Sunday 26 May 2013

Myths of our Solar System (35): Sedna seethes

She sunk to the bottom, what was left of her hands outstretched and reaching toward the
surface and the sunlight.  At this point she was still in shock, unable to kick her legs and
move upward and she moved ever downward, leaving behind trails of red from the open
wounds where her fingers had been.

It was the stinging from the salt water that started to bring her round and see what her
father had done.  After she’d been on the bottom a while, her fingers joined her (already
showing the smallest signs of transformation) and Sedna began to seethe.

Already with gills on her neck, she saw her future and was angered that she would never
see the land again.  Or her friends and family.  She would never feel the air or the wind in
her hair- her hair that would always be at the will of the water and that she would never be
able to do anything with anyway as she had no fingers.

And the resentment built up until Sedna could no longer simply seethe and bottle it up.

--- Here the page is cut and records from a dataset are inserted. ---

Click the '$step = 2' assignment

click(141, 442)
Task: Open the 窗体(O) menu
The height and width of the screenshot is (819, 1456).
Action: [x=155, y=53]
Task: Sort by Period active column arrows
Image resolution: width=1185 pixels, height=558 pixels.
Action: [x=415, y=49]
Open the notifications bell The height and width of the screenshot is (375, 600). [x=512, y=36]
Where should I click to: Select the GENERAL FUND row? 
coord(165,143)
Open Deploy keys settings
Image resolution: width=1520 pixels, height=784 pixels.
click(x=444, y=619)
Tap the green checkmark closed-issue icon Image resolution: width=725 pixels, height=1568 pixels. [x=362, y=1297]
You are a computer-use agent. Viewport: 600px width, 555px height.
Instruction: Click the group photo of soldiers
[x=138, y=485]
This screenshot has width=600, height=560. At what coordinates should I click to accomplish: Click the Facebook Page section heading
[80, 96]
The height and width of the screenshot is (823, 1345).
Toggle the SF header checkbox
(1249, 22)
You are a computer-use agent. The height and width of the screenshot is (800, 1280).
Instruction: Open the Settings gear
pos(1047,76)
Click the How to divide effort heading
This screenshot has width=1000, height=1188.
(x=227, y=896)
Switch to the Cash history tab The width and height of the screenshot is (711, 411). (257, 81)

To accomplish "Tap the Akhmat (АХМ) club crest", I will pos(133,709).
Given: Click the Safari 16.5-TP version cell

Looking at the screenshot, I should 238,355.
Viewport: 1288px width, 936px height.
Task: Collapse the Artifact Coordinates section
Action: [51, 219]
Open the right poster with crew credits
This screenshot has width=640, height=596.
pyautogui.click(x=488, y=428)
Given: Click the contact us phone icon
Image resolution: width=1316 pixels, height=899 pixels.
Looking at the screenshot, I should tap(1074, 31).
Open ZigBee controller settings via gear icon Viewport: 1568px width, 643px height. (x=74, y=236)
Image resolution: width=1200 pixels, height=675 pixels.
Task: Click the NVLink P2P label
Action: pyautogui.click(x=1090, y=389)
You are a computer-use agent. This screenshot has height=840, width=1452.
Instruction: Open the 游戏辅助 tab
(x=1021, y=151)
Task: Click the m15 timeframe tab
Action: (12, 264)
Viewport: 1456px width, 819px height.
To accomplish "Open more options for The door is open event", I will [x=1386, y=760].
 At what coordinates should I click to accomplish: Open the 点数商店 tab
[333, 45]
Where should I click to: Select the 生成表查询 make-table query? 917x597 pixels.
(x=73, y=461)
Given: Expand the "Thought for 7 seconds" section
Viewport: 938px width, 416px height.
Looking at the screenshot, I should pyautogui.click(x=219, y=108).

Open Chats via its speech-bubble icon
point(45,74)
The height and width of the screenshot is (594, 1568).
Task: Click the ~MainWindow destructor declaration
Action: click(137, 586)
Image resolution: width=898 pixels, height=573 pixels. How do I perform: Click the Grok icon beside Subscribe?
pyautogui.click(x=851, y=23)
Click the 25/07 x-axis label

Instead she screamed and from her mouth came the most terrible currents causing a most
awful storm that wrecked men on shores distant from their homes and lasted for some
forty days and nights until Sedna saw from the corner of her eye what her fingers had
become.

She saw seals, polar bears, whales, fish, dolphins, sharks- and all the creatures of the
sea.  And she saw she would not live alone and that she was now the mother of the sea.
Sedna became calm and began to adapt to her new life as she met and learned about her
children.

However, sometimes she would think of what had happened, and she would begin again
to seethe until she exploded once again, sending out another storm through the seas from
her home to all the shores of men.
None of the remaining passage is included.